Late in the afternoon in the canyon beyond town, and there isn’t a soul in sight or a man-made sound within earshot. The roar of the swollen stream dominates the aural environment, though the creek is tens of meters below.

Solitude in such a place is a tremendous gift, although it is a gift that one has to give oneself; no one is going to give it to you. That isn’t selfish, and it has nothing to do with the care and feeding of the self. In complete solitude and stillness, one is all of humanity.

Even writers for that beacon of enlightenment, the New York Times, now say, with unintended understatement, “constant activity isn’t an enjoyable or productive way to live.”

Their remedy? Take a “Shultz hour,” as in George Shultz, Ronald Reagan’s Secretary of State. He had his secretary hold his calls for one hour a week, so he could have some solitude and “carve out one hour each week for quiet reflection.”

One hour a week! If you’re over 18, not taking a half-hour a day to be alone, process things, and observe oneself to the end of the observer, the chances you’re a zombie in this dead culture are over 95%.

Perhaps the dead can come back to life, but this is written for the living, and those who really want to come back to life.

Everything seems predicated on choice—consumer choice and personal choice, which are really the same thing. Market indoctrination permeates the culture and our lives, leaving us feeling utterly empty, controlled, and little more than cattle herded on and off packed airplanes going nowhere.

There are choices obviously, small and large, which determine the course of our lives. But the entity that chooses is always conditioned by experience, culture, upbringing, and other pre-existing factors. In other words, the past.

To observe without choice or evaluation is to observe without the prejudice of the past. Doing so awakens intelligence.

Contrary to Western philosophical dogma, the human being has the capacity to perceive directly, and live according to insight rather than interpretation and conditioning.

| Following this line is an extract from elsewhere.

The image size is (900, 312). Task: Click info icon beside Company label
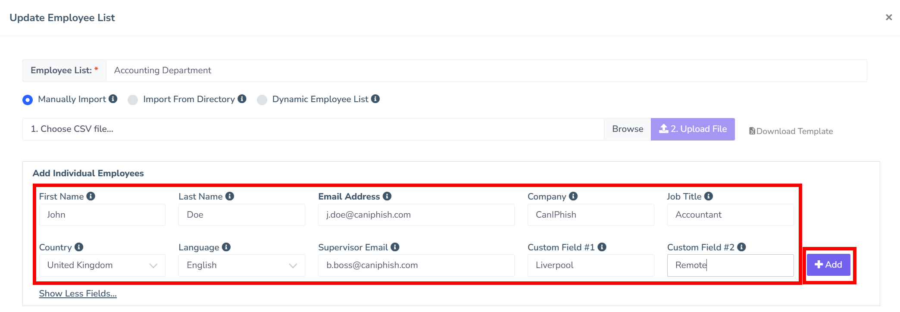click(x=573, y=196)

With the collapse of the American dream (even as its pathological version infects the world as a whole), and the end of the old order without the emergence of a new one, the awakening of intelligence is essential to inward survival and growth.

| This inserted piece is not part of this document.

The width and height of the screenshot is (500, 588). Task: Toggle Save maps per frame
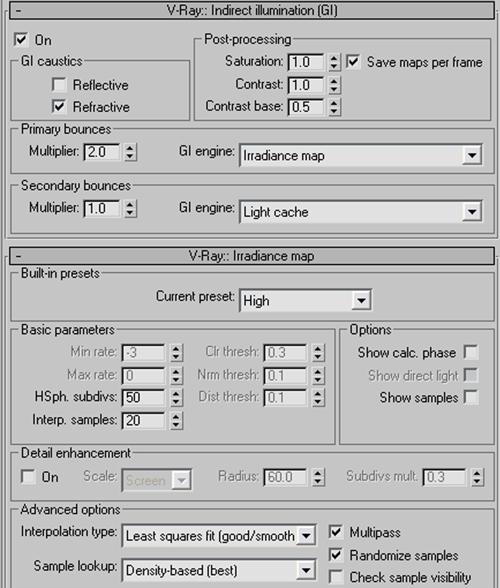point(353,62)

What is freedom? We think we are free because we can choose, but we are actually slaves to choosing. Choices exist obviously; but the choosing self is the greatest illusion.

There is no freedom of choice, only freedom in not choosing, and simply seeing/acting, as paradoxical and counterintuitive as that sounds.

In choosing, there is always division and duality between the choices and the chooser. Perception and action are seen as separate, and action is broken up. But there is another way altogether, in which perception and action are part of a unitary movement. That’s intelligence, and we can move in that direction.

The observer, self, and ego are all essentially the same thing, the same basic movement of separation and choice. This movement is as old as man, but it has come to dominate more and more in recent decades, as rapacious capitalism and runaway individualism have increased and merged, to the point that the human capacity for insight and empathy are now threatened.

If one does not choose, but simply attends; if one does not judge, but simply allows, then the mind and heart are free to unfold and fall silent. From stillness comes insight, and one sees what to do, or not do.

Living that way doesn’t make things any easier, but it does greatly lessen the confusion and conflict of the choosing self. Human beings in the future will see the motto of our day, “I choose” for the grotesquerie it is.